>From: owner-openssl-us...@openssl.org On Behalf Of azhar jodatti
>Sent: Wednesday, 20 March, 2013 15:21

>On Wed, Mar 20, 2013 at 5:12 PM, Matt Caswell <fr...@baggins.org> wrote:

>       On 20 March 2013 11:25, azhar jodatti <azhar...@gmail.com> wrote:
>       > byte[] bobPubKeyEnc = bobKpair.getPublic().getEncoded();
                
>       This is providing an encoded form of the public key, whereas your
code
>       is expecting it as an integer. Use the following instead:
                
>       DHPublicKey dhpubkey = (DHPublicKey)(bobKpair.getPublic());
>       BigInteger bobPubKeyInt = dhpubkey.getY();
                
To be exact, PublicKey.getEncoded() is returning the X509 encoding 
of the parameters AND public value (y), which is why it looks huge.
Matt's correction correctly get y separately, as a number.

>One more query :). 
        
>After generating secret key : 
>byte[] bobSharedSecret = bobKeyAgree.generateSecret();
>//this generates secret key. Note : this key matches with C client secret
key :) 

Actually that's the shared secret, as your name says.
Using the shared secret directly as a secret key is the naive 
1970's version often shown in textbooks, but (most?) real 
protocols and standards interpose a key derivation step.

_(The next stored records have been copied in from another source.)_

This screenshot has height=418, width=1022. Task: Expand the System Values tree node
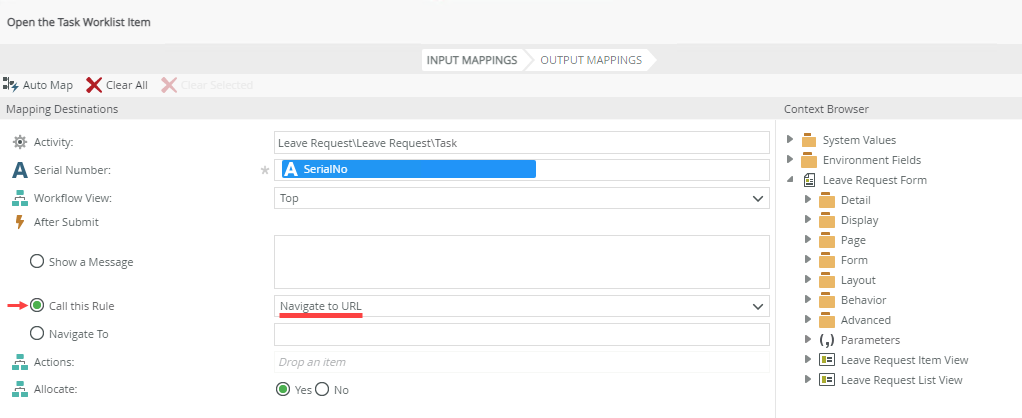click(x=790, y=140)
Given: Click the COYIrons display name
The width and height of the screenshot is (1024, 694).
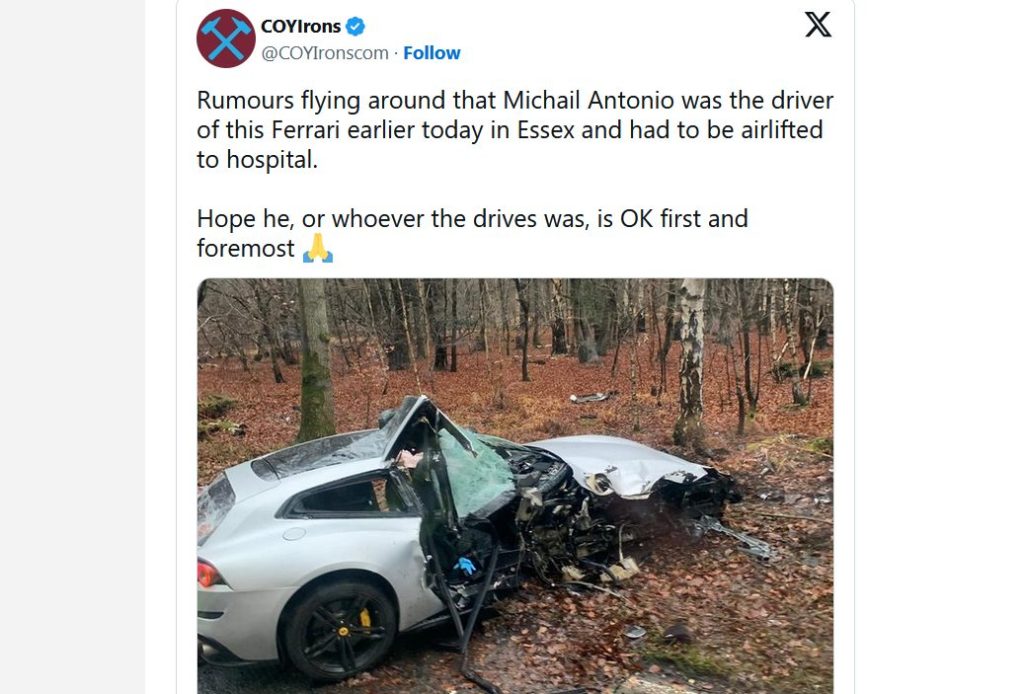Looking at the screenshot, I should pyautogui.click(x=300, y=27).
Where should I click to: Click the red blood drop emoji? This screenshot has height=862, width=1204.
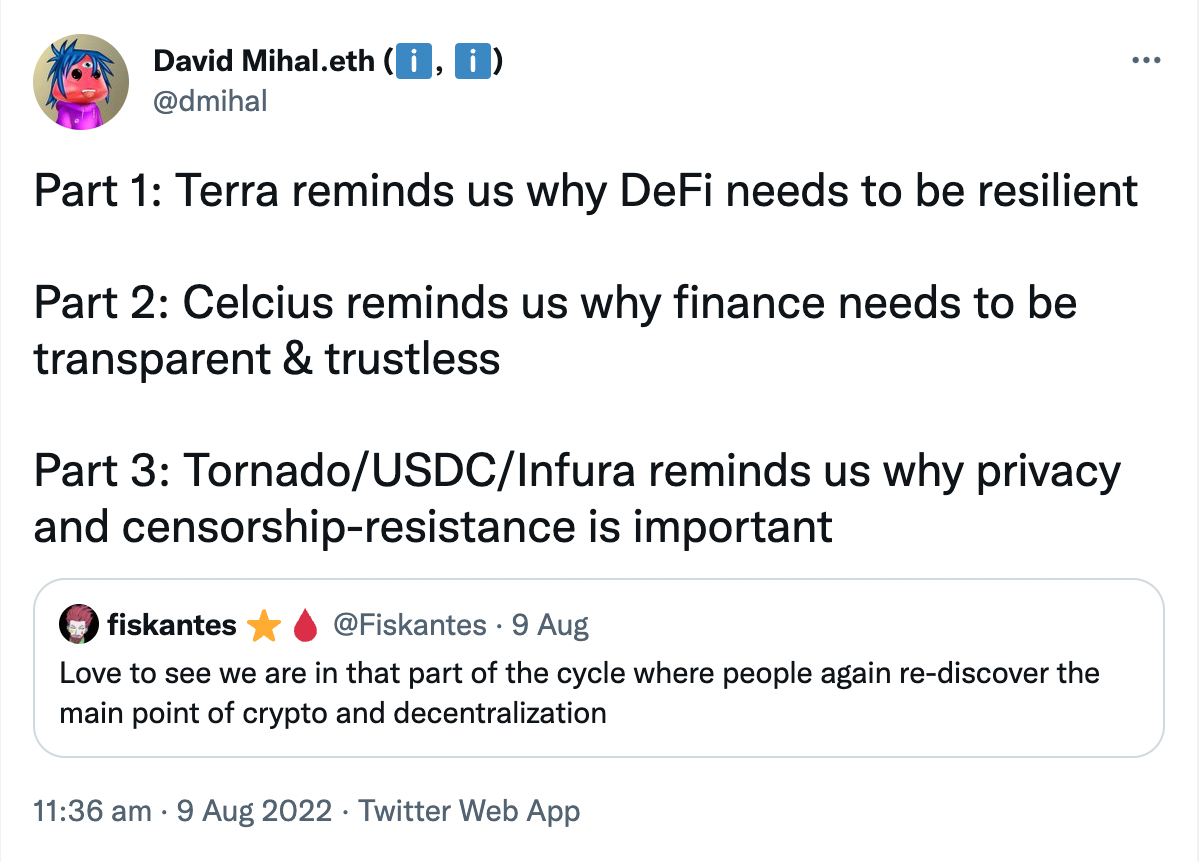click(x=304, y=626)
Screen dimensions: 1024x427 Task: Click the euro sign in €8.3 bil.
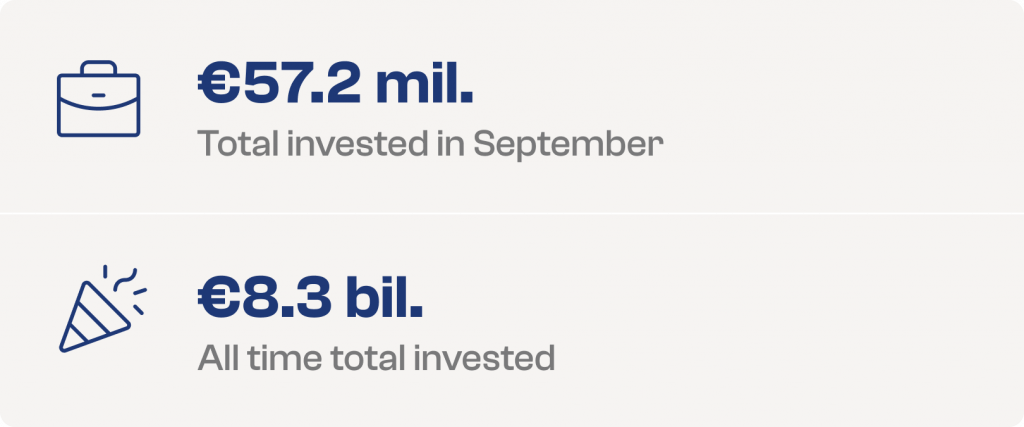click(x=219, y=301)
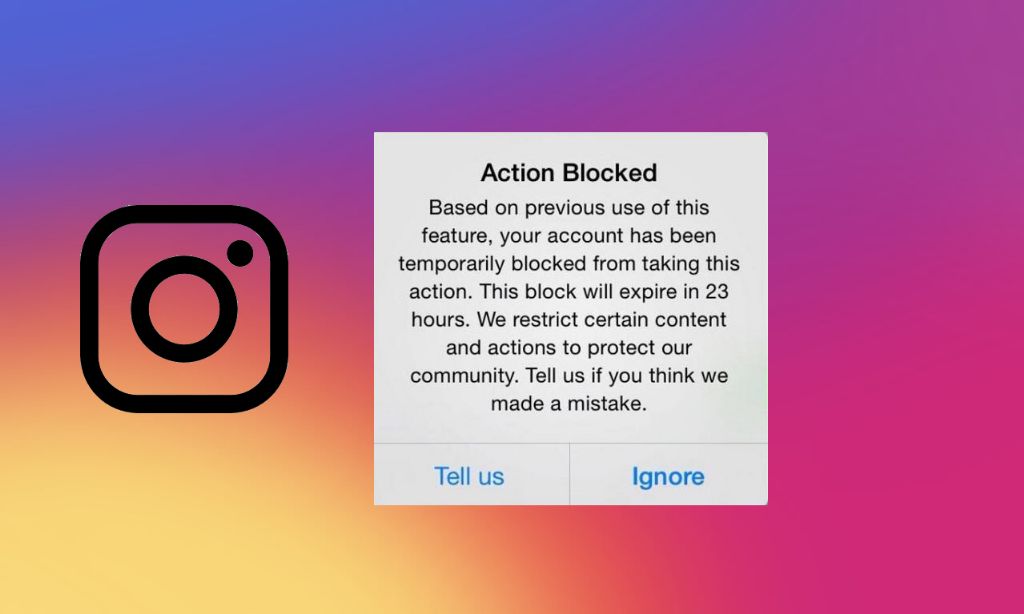Click the horizontal separator above dialog buttons
The width and height of the screenshot is (1024, 614).
pos(571,444)
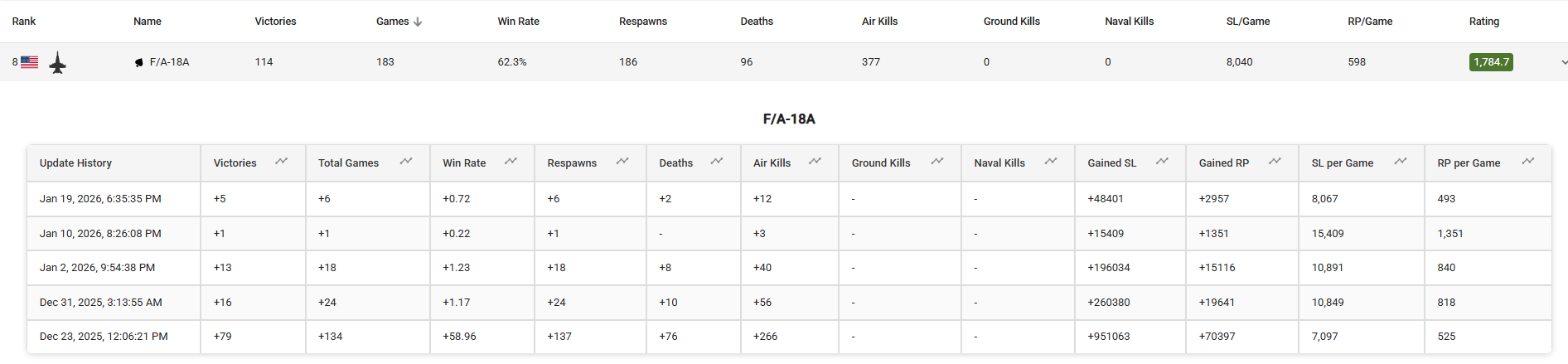
Task: Sort by the Victories column header
Action: coord(275,22)
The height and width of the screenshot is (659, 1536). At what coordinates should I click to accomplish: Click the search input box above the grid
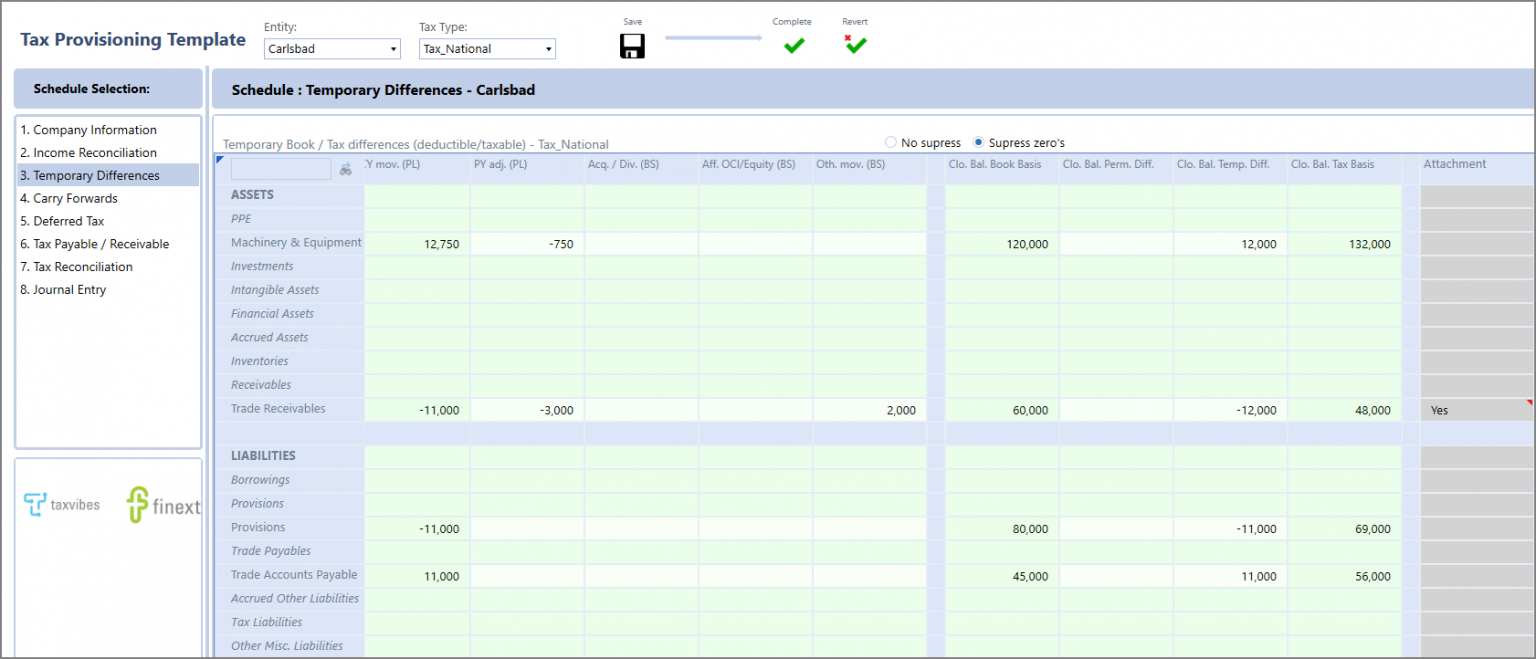(x=280, y=168)
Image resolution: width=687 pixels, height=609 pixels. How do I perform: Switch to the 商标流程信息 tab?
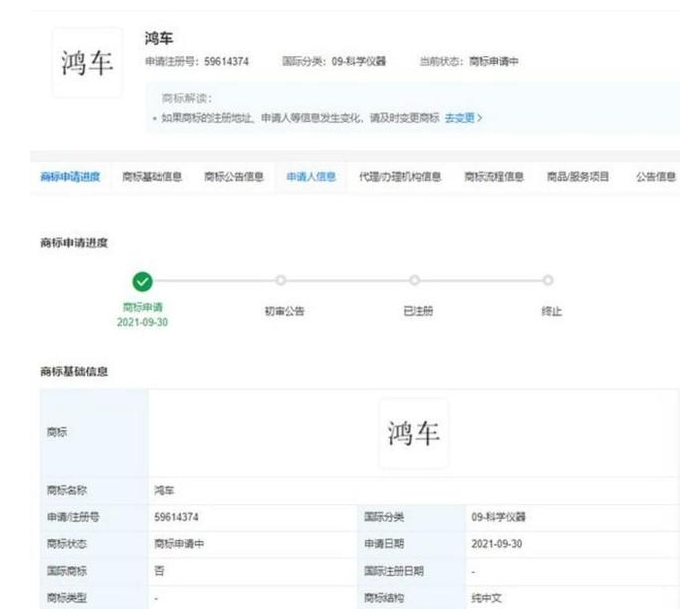[494, 177]
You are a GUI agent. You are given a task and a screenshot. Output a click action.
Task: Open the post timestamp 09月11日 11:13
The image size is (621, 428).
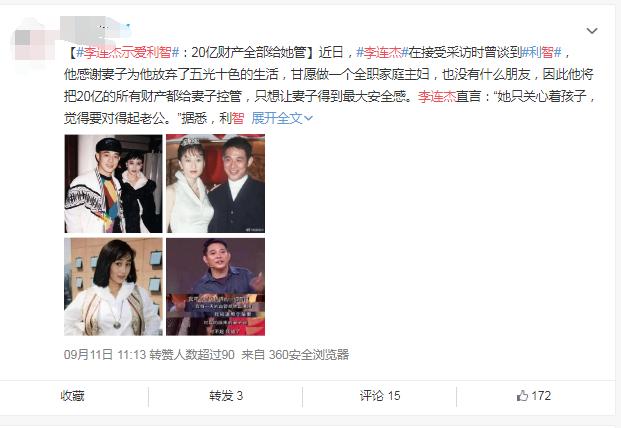pyautogui.click(x=105, y=354)
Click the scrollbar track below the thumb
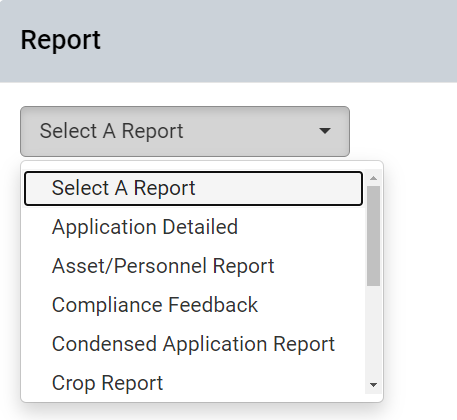The image size is (457, 420). [373, 331]
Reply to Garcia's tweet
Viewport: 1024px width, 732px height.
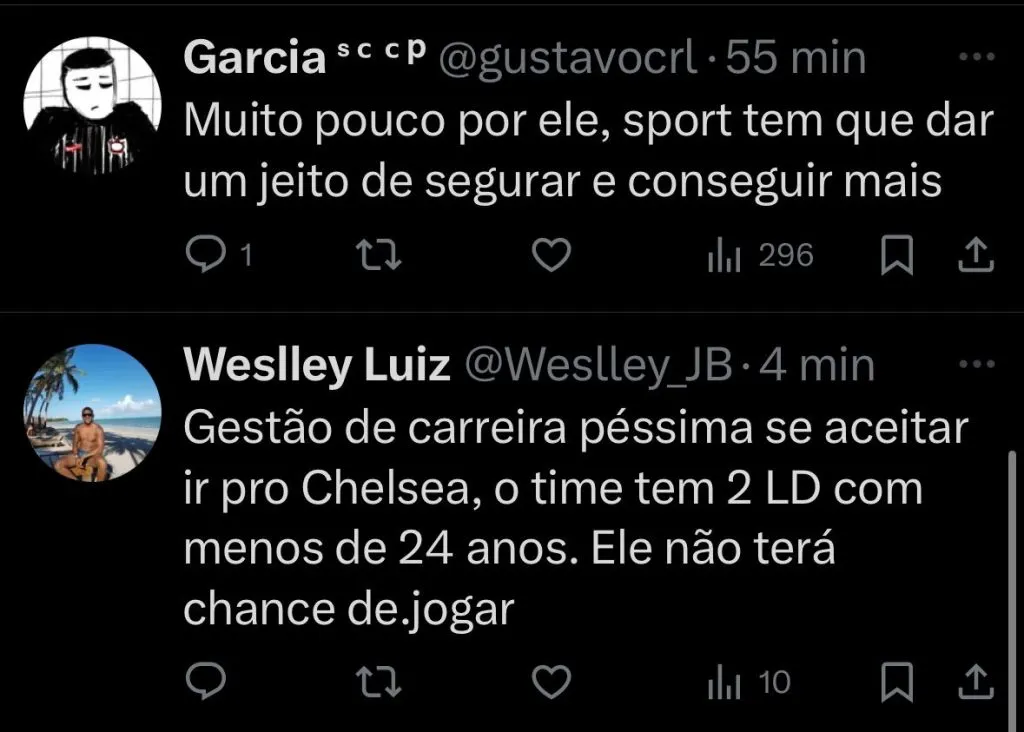click(208, 257)
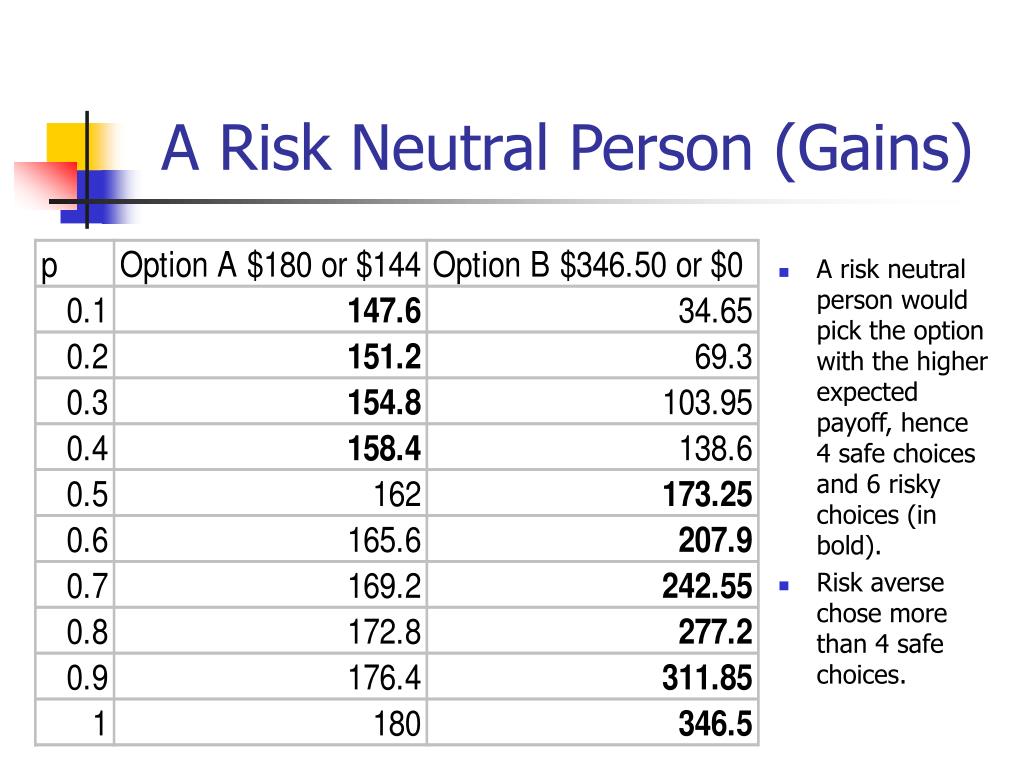The height and width of the screenshot is (768, 1024).
Task: Select the 'p' column header cell
Action: (75, 264)
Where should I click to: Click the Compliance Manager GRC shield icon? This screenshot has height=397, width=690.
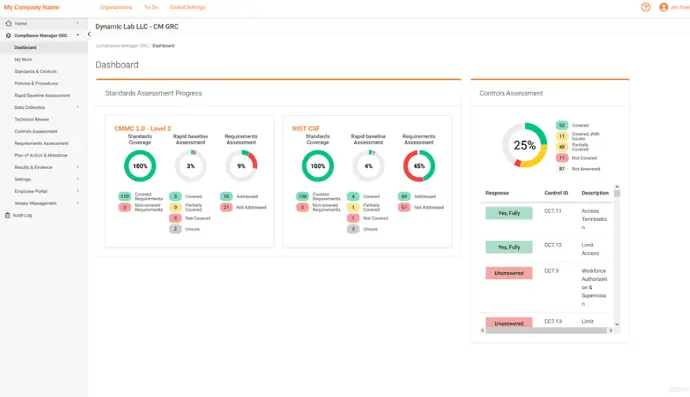pyautogui.click(x=8, y=35)
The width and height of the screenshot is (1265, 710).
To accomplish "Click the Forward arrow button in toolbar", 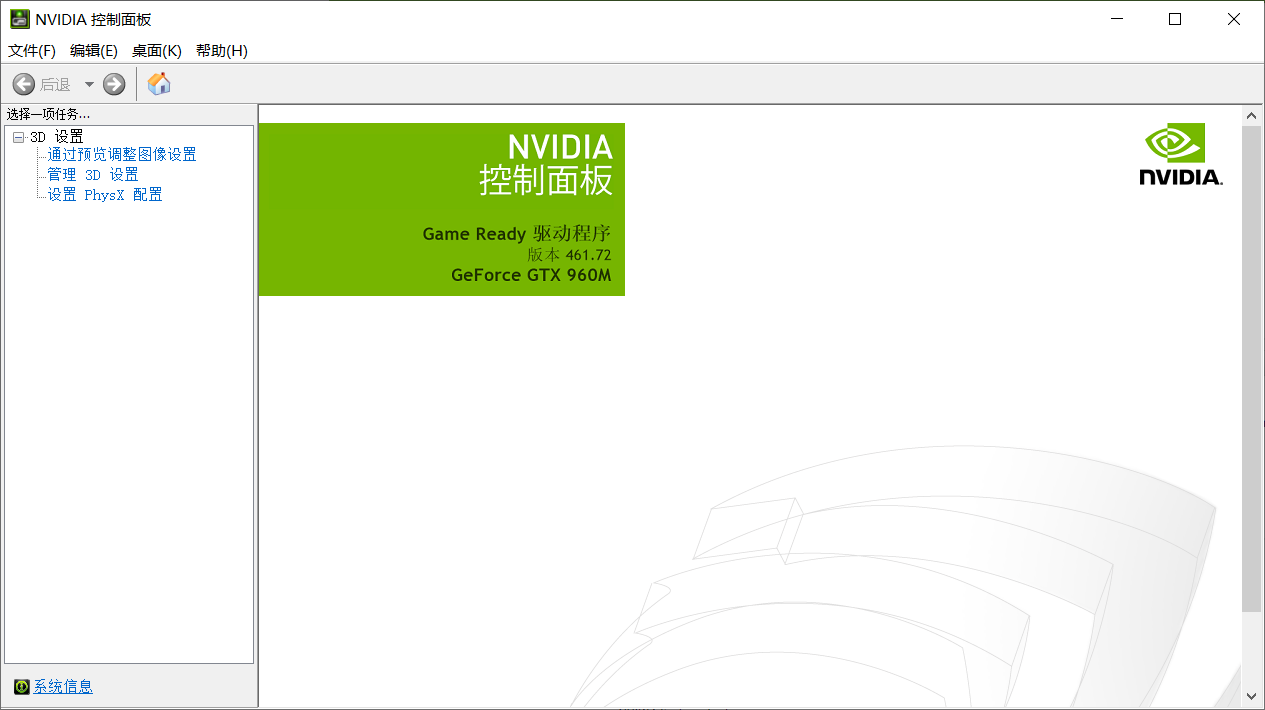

Also this is good place to note that unauthenticated DH keyagreement 
is insecure against an active attacker. Look for Ross Anderson's 
paper "Mind your p's and q's". 
        
>I am doing below stuff in JAVA : 
>        SecretKeyFactory skf = SecretKeyFactory.getInstance("DES");
>        DESKeySpec desSpec = new DESKeySpec(bobSharedSecret);
>        this.secretKey = skf.generateSecret(desSpec);

If you don't care about DES specifics (see below) you can use 
SecretKeySpec with algorithm=DES and it implements interface Key 
so you can pass it to Cipher.init without going through a factory.

>What is the equivalent of this in C?

*openssl* doesn't require magic data types like Java does,
but does require that a DES key be "scheduled" or "expanded" 
before actual encrypt/decrypt. You can do this with the 
encrypt/decrypt call, or (once) in advance like:

DES_key_schedule des_k;
DES_set_key[_checked/_unchecked] ((void*)secretkeyvalue, &des_k);

See man -3ssl des

(For other crypto libraries in C, answer is different.)

But note classic single DES is fallen for about 10 years.
Are you using a textbook from 1990 or something?

>this.secretKey is an object of javax.crypto.SecretKey which 
>I am using for symmetric encryption like this 
>        byte[] utf8 = plaintext.getBytes("UTF8"); 
>        Cipher c = Cipher.getInstance("DES");
>        c.init(Cipher.ENCRYPT_MODE, this.secretKey);
>        byte[] encryptedText =  c.doFinal(utf8);
>        return new sun.misc.BASE64Encoder().encode(encryptedText);
        
With the usual providers "DES" is really "DES/CBC/PKCS5Padding",
and it would be clearer to be explicit. I thought that CBC with 
no IV specified uses a random IV, which you would need to transmit,
but on testing apparently it uses zeros, which in general is bad 
but if you are using nonce DEKs it is tolerable.